We learned the foregoing when we called at Park & Tilford’s central office to inquire about prospects in the liquor business and the results of their big advertising campaign. They wouldn’t give us the figures on the advance orders they have received as a result of their advertising, but they did tell us that they considered it a terrific success and that they now intend to continue it right up to December 6, the date upon which they hope to land their first liquid imports. And it would have done your heart good to see the activity about the place – a dozen customers in the reception-room waiting to place their orders and make their deposits of ten dollars a case, and scores of clerks in the order-room with mail-openers, typewriters, adding machines, etc., receiving orders and lovingly filing memos for future deliveries.




It must have been a particularly dry spell for the woman in the foreground of the photo.
She didn’t go in for a pint mug, she wanted the quart chalice.
hahaha I know, I noticed her! Slow down, lady, you don’t have to drink all. the. beer in one night!
And the only lefty I can see in the photo. She was clearly in her right mind!
not counting the bartender.
They all look rather solemn, don’t you think? Considering the joyousness of the occasion.
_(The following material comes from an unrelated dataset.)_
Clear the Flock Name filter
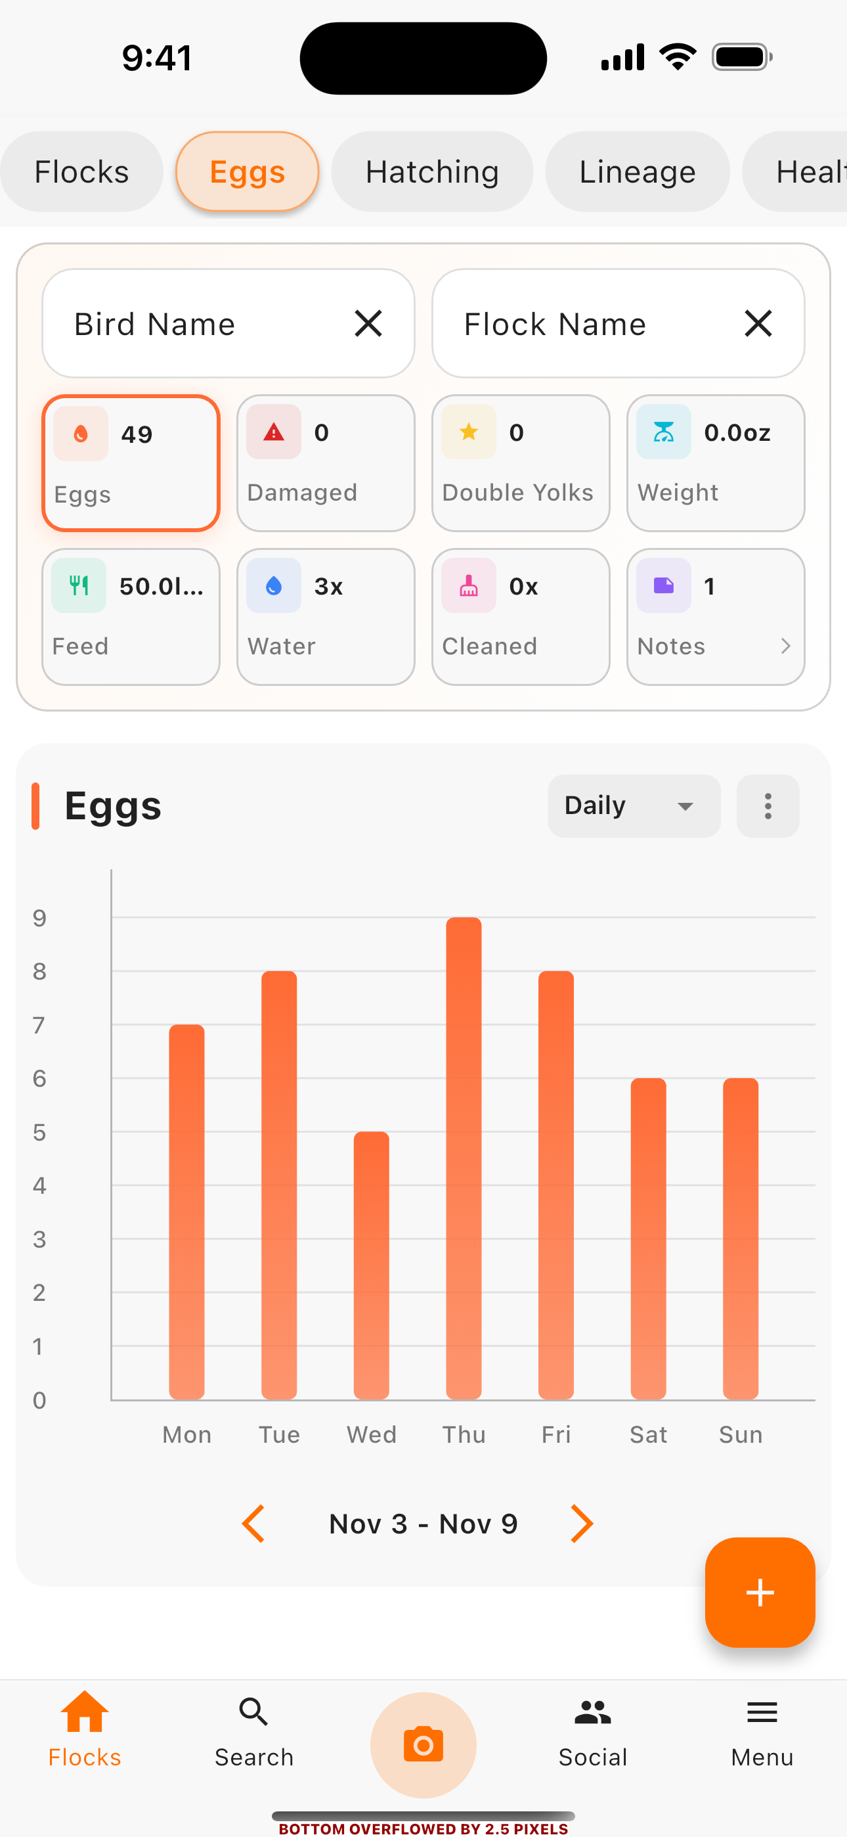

and good eye with the lefty observation!
it’s so funny because i was just considering buying that “talk of the town” book over the weekend…and i think i definitely need to get “the poisoner’s handbook”. i just got a book about the prohbition era called “last call”. haven’t started it yet, but really looking forward to it….what a fascinating time in history…and as you say, chock full of unintended consequences. the ratification of the 18th amendment was nothing if not a pyrrhic victory for the teetotalers. this weekend?
Allison – yes, this weekend!
1. You will LOVE Poisoner’s Handbook.
2. You will also love this Talk of the Town book – great little short pieces spanning the 20th century!